◆ **Task statement**:
Each entry below needs to be copied exactly, with nothing dropped.
[Stored data — start]
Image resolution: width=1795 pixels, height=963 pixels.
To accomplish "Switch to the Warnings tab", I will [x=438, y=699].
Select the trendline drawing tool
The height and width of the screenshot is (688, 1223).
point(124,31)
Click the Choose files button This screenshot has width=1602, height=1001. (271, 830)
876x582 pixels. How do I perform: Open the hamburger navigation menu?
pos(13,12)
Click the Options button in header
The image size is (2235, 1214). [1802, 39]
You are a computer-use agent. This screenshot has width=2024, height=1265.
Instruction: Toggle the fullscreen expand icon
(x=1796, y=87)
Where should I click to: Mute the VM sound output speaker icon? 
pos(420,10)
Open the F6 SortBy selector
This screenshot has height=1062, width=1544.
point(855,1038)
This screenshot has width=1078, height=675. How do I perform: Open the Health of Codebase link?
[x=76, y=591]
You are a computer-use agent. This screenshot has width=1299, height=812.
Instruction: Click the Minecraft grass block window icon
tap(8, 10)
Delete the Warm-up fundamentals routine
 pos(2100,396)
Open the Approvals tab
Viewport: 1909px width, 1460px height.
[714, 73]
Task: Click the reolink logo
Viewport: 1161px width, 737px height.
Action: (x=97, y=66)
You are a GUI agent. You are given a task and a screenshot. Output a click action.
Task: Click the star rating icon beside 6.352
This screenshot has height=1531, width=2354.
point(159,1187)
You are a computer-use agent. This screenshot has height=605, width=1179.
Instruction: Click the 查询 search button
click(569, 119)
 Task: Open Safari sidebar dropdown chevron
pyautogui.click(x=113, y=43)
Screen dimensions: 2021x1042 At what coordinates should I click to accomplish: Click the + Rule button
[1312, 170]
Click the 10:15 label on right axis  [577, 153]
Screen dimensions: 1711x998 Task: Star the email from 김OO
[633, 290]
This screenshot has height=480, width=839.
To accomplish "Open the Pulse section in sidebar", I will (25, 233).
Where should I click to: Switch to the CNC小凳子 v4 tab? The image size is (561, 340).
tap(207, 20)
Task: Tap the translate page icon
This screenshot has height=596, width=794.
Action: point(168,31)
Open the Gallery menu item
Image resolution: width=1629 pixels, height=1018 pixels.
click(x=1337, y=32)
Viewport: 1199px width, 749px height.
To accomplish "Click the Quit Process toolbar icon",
[Stored data — finish]
◆ **Expected output**:
Image resolution: width=1795 pixels, height=963 pixels.
To accomplish "Switch to the Warnings tab", I will [x=438, y=699].
Select the trendline drawing tool
The height and width of the screenshot is (688, 1223).
point(124,31)
Click the Choose files button This screenshot has width=1602, height=1001. (271, 830)
876x582 pixels. How do I perform: Open the hamburger navigation menu?
pos(13,12)
Click the Options button in header
The image size is (2235, 1214). [1802, 39]
You are a computer-use agent. This screenshot has width=2024, height=1265.
Instruction: Toggle the fullscreen expand icon
(x=1796, y=87)
Where should I click to: Mute the VM sound output speaker icon? 
pos(420,10)
Open the F6 SortBy selector
This screenshot has height=1062, width=1544.
point(855,1038)
This screenshot has width=1078, height=675. How do I perform: Open the Health of Codebase link?
[x=76, y=591]
You are a computer-use agent. This screenshot has width=1299, height=812.
Instruction: Click the Minecraft grass block window icon
tap(8, 10)
Delete the Warm-up fundamentals routine
 pos(2100,396)
Open the Approvals tab
Viewport: 1909px width, 1460px height.
[714, 73]
Task: Click the reolink logo
Viewport: 1161px width, 737px height.
Action: (x=97, y=66)
You are a GUI agent. You are given a task and a screenshot. Output a click action.
Task: Click the star rating icon beside 6.352
This screenshot has height=1531, width=2354.
point(159,1187)
You are a computer-use agent. This screenshot has height=605, width=1179.
Instruction: Click the 查询 search button
click(569, 119)
 Task: Open Safari sidebar dropdown chevron
pyautogui.click(x=113, y=43)
Screen dimensions: 2021x1042 At what coordinates should I click to accomplish: Click the + Rule button
[1312, 170]
Click the 10:15 label on right axis  [577, 153]
Screen dimensions: 1711x998 Task: Star the email from 김OO
[633, 290]
This screenshot has height=480, width=839.
To accomplish "Open the Pulse section in sidebar", I will (25, 233).
Where should I click to: Switch to the CNC小凳子 v4 tab? The image size is (561, 340).
tap(207, 20)
Task: Tap the translate page icon
This screenshot has height=596, width=794.
Action: point(168,31)
Open the Gallery menu item
Image resolution: width=1629 pixels, height=1018 pixels.
click(x=1337, y=32)
Viewport: 1199px width, 749px height.
To accomplish "Click the Quit Process toolbar icon",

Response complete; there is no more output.